> **WORK INSTRUCTIONS**
Look below for the line that contains "Given: Start logging", then copy it and each following line exactly, through and including the line that contains "has width=1750, height=984.".

> **DATA EXTRACTS**
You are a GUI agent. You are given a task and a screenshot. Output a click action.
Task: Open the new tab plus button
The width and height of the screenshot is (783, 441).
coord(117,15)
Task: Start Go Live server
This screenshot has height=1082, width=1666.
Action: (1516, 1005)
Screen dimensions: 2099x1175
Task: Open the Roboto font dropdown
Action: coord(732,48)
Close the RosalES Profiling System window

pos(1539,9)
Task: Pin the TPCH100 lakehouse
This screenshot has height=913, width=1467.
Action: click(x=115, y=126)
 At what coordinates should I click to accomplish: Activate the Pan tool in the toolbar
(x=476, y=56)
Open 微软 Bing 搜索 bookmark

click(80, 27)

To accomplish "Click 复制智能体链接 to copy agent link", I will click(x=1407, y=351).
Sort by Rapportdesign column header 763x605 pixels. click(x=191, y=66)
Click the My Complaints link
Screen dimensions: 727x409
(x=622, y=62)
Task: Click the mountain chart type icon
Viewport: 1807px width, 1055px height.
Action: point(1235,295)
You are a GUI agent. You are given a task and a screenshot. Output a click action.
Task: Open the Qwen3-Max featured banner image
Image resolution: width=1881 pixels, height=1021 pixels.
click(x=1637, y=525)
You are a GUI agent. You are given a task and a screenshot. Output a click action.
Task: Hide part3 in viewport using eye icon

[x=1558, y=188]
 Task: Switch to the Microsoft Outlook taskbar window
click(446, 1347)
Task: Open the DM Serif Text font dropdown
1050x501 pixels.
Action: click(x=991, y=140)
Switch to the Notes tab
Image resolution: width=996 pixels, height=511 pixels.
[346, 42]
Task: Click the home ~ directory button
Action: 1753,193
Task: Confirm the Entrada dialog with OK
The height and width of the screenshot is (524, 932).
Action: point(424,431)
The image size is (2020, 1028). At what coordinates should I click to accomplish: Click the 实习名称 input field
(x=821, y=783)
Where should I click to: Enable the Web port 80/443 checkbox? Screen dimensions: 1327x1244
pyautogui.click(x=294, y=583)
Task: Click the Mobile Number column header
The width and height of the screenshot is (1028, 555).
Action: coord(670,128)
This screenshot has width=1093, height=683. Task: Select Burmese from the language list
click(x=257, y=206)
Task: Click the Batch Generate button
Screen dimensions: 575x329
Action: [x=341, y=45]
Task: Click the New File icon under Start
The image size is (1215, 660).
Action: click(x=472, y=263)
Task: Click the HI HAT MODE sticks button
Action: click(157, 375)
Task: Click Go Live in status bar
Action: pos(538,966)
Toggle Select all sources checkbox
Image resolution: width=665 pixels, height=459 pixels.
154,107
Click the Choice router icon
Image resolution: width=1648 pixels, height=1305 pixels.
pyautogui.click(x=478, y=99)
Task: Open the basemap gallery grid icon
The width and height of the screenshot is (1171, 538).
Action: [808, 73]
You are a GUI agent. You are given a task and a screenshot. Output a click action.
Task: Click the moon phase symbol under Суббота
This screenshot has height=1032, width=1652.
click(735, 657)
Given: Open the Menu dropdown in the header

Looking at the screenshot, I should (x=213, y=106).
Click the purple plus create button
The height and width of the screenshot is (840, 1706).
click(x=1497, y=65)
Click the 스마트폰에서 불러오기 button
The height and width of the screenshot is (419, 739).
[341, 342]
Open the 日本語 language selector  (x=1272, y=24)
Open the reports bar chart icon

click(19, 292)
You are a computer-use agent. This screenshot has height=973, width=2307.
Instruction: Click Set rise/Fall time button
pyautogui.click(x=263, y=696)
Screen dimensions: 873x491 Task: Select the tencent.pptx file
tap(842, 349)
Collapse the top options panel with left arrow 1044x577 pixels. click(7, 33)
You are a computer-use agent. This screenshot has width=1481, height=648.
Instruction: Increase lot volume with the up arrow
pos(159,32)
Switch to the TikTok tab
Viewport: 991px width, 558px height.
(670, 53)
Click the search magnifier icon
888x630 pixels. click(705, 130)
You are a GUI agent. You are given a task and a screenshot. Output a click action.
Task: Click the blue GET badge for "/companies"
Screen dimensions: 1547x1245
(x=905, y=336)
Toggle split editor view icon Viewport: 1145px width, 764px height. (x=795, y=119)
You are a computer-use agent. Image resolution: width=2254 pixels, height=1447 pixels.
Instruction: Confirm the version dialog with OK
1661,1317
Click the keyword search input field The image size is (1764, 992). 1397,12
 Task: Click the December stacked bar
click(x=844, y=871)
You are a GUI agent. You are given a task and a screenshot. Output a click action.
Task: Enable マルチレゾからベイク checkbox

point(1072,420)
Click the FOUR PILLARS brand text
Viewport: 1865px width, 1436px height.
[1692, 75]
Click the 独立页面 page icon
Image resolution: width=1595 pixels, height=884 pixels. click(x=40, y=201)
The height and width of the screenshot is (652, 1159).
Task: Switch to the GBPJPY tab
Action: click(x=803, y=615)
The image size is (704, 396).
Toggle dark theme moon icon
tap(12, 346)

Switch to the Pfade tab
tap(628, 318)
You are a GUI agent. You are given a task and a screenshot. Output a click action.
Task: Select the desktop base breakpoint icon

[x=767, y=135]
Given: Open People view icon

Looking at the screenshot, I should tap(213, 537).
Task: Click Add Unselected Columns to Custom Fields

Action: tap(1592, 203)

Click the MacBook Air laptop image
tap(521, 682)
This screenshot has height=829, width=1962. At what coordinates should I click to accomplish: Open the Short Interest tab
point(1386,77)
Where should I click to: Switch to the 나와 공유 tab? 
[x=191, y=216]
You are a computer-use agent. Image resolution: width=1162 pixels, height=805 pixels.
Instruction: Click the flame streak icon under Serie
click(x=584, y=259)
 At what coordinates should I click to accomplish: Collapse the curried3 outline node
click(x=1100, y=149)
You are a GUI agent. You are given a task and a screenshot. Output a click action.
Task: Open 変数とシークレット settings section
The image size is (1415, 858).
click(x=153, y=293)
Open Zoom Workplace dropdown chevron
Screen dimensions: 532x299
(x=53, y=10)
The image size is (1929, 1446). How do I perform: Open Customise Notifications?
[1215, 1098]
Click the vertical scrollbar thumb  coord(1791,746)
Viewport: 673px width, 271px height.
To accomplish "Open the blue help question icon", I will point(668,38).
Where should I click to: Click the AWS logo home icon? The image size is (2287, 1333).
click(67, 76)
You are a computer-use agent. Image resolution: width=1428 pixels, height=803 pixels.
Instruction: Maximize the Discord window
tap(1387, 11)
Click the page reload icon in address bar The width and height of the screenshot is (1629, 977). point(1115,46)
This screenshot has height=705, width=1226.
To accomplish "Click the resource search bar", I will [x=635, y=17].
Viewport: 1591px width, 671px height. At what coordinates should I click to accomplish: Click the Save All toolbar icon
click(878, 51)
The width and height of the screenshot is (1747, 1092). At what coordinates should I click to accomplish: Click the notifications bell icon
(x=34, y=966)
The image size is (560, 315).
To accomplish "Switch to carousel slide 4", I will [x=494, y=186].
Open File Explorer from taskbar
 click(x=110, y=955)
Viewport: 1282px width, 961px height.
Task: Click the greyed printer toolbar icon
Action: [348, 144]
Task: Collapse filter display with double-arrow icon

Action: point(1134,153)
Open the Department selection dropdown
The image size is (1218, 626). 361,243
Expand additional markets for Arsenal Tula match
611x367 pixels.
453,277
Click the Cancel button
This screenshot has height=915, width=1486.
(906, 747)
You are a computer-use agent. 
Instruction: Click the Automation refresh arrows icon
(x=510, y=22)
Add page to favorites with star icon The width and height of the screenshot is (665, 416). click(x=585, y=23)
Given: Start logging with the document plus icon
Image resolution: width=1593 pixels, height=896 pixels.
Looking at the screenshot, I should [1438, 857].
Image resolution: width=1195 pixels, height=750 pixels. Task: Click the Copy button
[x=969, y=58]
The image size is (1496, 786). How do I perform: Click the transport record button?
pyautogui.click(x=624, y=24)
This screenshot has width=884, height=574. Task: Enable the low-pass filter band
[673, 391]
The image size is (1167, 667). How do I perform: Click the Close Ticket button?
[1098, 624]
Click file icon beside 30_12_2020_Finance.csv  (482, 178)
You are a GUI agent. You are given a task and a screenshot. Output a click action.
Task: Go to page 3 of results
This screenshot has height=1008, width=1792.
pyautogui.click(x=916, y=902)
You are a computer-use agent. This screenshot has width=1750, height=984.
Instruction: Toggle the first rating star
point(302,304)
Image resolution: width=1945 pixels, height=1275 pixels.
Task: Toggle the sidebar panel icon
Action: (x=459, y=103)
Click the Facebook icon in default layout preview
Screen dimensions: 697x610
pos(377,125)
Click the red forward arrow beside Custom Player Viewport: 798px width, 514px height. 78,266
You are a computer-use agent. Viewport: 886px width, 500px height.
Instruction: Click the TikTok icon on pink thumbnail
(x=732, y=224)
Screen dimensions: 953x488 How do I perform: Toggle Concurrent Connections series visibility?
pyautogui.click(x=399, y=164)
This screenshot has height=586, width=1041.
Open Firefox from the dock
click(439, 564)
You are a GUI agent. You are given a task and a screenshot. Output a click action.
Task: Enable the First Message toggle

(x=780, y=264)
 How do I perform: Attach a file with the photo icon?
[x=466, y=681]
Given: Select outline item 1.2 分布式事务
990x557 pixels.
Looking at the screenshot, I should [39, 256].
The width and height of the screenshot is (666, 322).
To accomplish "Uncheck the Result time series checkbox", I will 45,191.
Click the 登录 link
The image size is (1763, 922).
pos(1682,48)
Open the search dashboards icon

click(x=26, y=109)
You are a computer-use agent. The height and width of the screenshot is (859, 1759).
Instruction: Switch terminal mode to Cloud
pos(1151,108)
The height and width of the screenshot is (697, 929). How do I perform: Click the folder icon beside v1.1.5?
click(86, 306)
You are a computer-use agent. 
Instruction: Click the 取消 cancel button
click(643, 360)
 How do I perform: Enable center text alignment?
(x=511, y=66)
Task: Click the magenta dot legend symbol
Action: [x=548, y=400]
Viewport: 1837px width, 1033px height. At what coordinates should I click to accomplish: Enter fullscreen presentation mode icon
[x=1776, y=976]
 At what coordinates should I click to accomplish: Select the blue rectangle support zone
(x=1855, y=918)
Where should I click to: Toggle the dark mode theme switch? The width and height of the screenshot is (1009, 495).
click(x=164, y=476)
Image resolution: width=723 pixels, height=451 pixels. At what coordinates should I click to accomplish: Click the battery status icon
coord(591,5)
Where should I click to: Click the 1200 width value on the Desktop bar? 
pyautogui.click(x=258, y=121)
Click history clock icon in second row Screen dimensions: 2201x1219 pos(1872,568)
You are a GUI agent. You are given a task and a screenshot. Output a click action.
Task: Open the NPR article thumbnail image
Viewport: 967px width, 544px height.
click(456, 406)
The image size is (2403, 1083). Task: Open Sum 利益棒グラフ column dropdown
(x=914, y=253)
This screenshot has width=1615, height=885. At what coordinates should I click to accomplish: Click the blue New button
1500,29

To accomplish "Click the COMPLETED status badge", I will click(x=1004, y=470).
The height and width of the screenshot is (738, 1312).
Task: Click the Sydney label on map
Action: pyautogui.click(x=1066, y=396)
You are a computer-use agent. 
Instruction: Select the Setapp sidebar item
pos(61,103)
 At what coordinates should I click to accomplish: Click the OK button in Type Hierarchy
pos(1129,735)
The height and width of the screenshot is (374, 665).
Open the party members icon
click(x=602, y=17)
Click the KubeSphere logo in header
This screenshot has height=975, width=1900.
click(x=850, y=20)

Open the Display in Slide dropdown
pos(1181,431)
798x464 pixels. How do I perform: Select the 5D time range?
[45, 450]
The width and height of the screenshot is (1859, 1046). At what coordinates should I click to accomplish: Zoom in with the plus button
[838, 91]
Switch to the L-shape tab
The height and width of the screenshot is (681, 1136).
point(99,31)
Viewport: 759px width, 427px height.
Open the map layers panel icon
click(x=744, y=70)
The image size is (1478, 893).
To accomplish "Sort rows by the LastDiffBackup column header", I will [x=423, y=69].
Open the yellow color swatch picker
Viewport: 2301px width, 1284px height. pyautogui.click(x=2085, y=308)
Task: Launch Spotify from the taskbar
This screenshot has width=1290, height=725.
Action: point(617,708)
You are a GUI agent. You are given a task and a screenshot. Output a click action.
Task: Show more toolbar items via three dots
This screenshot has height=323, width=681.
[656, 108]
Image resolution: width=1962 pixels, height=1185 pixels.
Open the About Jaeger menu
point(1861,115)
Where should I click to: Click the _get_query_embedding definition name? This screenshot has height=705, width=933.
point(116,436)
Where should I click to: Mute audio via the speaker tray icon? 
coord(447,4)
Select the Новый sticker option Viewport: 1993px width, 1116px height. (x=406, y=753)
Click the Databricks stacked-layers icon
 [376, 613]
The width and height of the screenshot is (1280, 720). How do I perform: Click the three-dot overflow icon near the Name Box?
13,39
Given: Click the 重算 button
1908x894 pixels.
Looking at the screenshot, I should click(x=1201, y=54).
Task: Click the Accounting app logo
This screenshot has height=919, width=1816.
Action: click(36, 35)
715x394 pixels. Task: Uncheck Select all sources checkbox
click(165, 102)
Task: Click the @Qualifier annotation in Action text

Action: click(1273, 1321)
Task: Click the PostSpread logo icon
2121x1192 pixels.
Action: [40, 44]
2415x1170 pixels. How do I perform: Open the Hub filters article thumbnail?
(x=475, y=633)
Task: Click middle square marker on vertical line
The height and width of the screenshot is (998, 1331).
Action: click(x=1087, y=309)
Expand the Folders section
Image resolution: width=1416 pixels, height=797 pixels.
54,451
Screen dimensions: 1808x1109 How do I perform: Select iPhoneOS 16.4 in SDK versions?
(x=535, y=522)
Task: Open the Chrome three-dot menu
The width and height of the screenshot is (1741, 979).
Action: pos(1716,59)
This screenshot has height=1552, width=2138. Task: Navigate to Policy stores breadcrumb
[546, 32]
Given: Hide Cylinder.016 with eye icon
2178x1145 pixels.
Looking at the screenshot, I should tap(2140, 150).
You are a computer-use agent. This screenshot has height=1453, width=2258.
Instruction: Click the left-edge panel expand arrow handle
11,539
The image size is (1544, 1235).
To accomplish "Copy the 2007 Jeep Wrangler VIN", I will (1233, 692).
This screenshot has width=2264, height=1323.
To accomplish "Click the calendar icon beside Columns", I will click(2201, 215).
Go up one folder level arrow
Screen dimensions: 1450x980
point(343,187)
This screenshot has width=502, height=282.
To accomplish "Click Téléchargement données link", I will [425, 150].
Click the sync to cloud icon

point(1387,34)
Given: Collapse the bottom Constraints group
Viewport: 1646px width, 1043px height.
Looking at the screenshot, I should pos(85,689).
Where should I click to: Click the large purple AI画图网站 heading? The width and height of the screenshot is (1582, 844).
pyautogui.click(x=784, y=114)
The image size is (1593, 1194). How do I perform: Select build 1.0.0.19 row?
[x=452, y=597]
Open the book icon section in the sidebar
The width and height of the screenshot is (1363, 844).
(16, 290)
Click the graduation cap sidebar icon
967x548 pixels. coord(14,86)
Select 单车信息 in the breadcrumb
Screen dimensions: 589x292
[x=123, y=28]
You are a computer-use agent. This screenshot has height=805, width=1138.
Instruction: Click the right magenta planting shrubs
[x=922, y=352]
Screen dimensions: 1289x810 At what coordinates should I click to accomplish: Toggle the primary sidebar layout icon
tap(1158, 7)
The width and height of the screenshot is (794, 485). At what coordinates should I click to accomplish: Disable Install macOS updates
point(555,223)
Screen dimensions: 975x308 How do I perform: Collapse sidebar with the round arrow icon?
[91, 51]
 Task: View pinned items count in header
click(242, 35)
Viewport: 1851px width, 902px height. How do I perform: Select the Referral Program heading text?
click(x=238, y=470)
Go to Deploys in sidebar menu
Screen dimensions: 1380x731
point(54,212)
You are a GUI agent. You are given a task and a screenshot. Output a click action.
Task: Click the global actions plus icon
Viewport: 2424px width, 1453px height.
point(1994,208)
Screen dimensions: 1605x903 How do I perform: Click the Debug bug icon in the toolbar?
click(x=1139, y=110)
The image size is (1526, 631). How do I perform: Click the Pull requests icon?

> **ANSWER BOX**
Given: Start logging with the document plus icon
Image resolution: width=1593 pixels, height=896 pixels.
Looking at the screenshot, I should [1438, 857].
Image resolution: width=1195 pixels, height=750 pixels. Task: Click the Copy button
[x=969, y=58]
The image size is (1496, 786). How do I perform: Click the transport record button?
pyautogui.click(x=624, y=24)
This screenshot has width=884, height=574. Task: Enable the low-pass filter band
[673, 391]
The image size is (1167, 667). How do I perform: Click the Close Ticket button?
[1098, 624]
Click file icon beside 30_12_2020_Finance.csv  (482, 178)
You are a GUI agent. You are given a task and a screenshot. Output a click action.
Task: Go to page 3 of results
This screenshot has height=1008, width=1792.
pyautogui.click(x=916, y=902)
You are a computer-use agent. This screenshot has width=1750, height=984.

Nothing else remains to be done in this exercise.